• **Things to do**:
A - Decide whether each statement agrees with the passage on smell, answering yes or no and quoting the words from the passage that settle it. (i) People can detect more smell molecules than they have olfactory receptors. (ii) Specific anosmia appears to be common. (iii) Everyone expresses the same set of olfactory receptors.
B - According to the passage on smell, what is it called when a person can't smell a molecule because the one receptor for it is missing?

• **Source extract**:

This is a question that I think is really interesting, and it would be quite easy to answer. How stable is our olfactory ability over time?

We each differ in the set of olfactory receptors that we express in our nasal cavity. These receptors detect smell molecules. But there are far more smell molecules that we are able to detect than we have olfactory receptors. This suggests that we detect the majority of smell molecules (known as ‘odorants’), by recognizing patterns of receptor activation.

However, there are some smell molecules for which only one receptor is involved. When that receptor is missing (because we all have different sets of olfactory receptor genes), we can’t smell that molecule. This is called a specific anosmia, and it seems to be quite rare. More commonly, people differ in their sensitivity to certain smells, so that if you tested a group of people, some would be more sensitive to a particular smell than others. This could have to do with the level at which a particular receptor is expressed, or it could be through the different components of signalling in activation patterns of the olfactory receptors (for example, if you had 11 of the 12 receptors responsible for smelling one odorant, you might be more responsive than someone having 8 of the 12).

So each person has a different sort of olfactory ability, and this can be measured, to a degree, in a sensory lab.

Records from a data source
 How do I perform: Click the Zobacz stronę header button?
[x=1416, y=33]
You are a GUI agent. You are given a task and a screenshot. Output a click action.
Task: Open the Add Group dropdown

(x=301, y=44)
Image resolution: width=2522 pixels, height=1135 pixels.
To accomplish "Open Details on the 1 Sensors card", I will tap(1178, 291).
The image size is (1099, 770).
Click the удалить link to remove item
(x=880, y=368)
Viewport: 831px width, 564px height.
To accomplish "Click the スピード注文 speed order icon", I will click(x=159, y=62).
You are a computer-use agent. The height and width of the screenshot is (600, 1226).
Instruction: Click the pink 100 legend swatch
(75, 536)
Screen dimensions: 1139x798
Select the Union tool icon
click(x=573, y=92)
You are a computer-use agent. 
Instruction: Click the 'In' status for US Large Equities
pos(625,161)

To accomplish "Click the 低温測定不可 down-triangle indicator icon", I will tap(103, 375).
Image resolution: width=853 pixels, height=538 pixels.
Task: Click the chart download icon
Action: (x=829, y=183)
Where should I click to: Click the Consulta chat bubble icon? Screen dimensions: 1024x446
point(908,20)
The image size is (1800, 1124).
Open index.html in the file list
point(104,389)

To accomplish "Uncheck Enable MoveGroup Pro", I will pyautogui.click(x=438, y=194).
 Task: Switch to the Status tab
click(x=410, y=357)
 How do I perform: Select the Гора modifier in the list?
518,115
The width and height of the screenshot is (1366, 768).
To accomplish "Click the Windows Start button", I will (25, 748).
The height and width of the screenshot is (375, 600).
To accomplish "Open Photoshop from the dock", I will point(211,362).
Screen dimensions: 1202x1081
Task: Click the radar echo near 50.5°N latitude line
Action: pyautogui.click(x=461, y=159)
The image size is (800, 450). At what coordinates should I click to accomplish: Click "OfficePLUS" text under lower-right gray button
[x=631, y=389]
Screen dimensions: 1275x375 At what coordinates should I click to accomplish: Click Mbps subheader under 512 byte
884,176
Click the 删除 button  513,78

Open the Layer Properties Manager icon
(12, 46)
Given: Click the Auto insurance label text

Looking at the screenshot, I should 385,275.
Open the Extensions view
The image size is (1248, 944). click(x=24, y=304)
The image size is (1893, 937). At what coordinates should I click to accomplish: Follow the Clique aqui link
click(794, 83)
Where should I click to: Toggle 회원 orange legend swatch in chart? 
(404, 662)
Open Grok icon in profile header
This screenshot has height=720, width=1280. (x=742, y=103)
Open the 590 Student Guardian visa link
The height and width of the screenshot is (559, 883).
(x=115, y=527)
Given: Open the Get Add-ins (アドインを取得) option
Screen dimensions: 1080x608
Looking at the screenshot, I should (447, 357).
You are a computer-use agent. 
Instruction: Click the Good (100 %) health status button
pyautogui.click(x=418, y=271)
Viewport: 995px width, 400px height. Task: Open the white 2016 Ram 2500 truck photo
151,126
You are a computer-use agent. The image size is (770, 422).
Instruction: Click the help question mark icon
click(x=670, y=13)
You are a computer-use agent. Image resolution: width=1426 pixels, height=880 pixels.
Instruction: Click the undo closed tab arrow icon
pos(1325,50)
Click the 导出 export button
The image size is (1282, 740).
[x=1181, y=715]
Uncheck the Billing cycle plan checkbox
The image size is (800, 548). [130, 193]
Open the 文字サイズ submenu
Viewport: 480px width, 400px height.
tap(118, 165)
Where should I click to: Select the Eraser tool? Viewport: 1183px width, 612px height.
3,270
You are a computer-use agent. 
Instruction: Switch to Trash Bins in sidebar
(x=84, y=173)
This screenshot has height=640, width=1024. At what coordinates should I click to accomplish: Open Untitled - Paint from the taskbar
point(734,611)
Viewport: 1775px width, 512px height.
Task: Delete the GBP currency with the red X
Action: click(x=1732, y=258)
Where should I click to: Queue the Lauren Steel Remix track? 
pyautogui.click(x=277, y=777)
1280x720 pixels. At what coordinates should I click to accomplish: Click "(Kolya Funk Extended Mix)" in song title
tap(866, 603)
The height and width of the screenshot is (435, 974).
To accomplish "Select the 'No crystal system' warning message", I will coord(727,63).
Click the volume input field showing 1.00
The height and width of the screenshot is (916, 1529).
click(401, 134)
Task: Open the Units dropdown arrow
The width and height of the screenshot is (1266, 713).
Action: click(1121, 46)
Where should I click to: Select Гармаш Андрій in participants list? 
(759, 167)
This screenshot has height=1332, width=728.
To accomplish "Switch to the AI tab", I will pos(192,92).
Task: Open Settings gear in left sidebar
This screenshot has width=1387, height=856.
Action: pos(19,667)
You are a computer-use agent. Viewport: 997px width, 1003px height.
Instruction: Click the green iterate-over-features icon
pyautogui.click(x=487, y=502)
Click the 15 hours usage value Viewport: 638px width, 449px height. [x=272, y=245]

• **Solutions per task**:
A -
(i) Yes: "there are far more smell molecules that we are able to detect than we have olfactory receptors."
(ii) No: "it seems to be quite rare."
(iii) No: "We each differ in the set of olfactory receptors that we express in our nasal cavity."

B - A specific anosmia.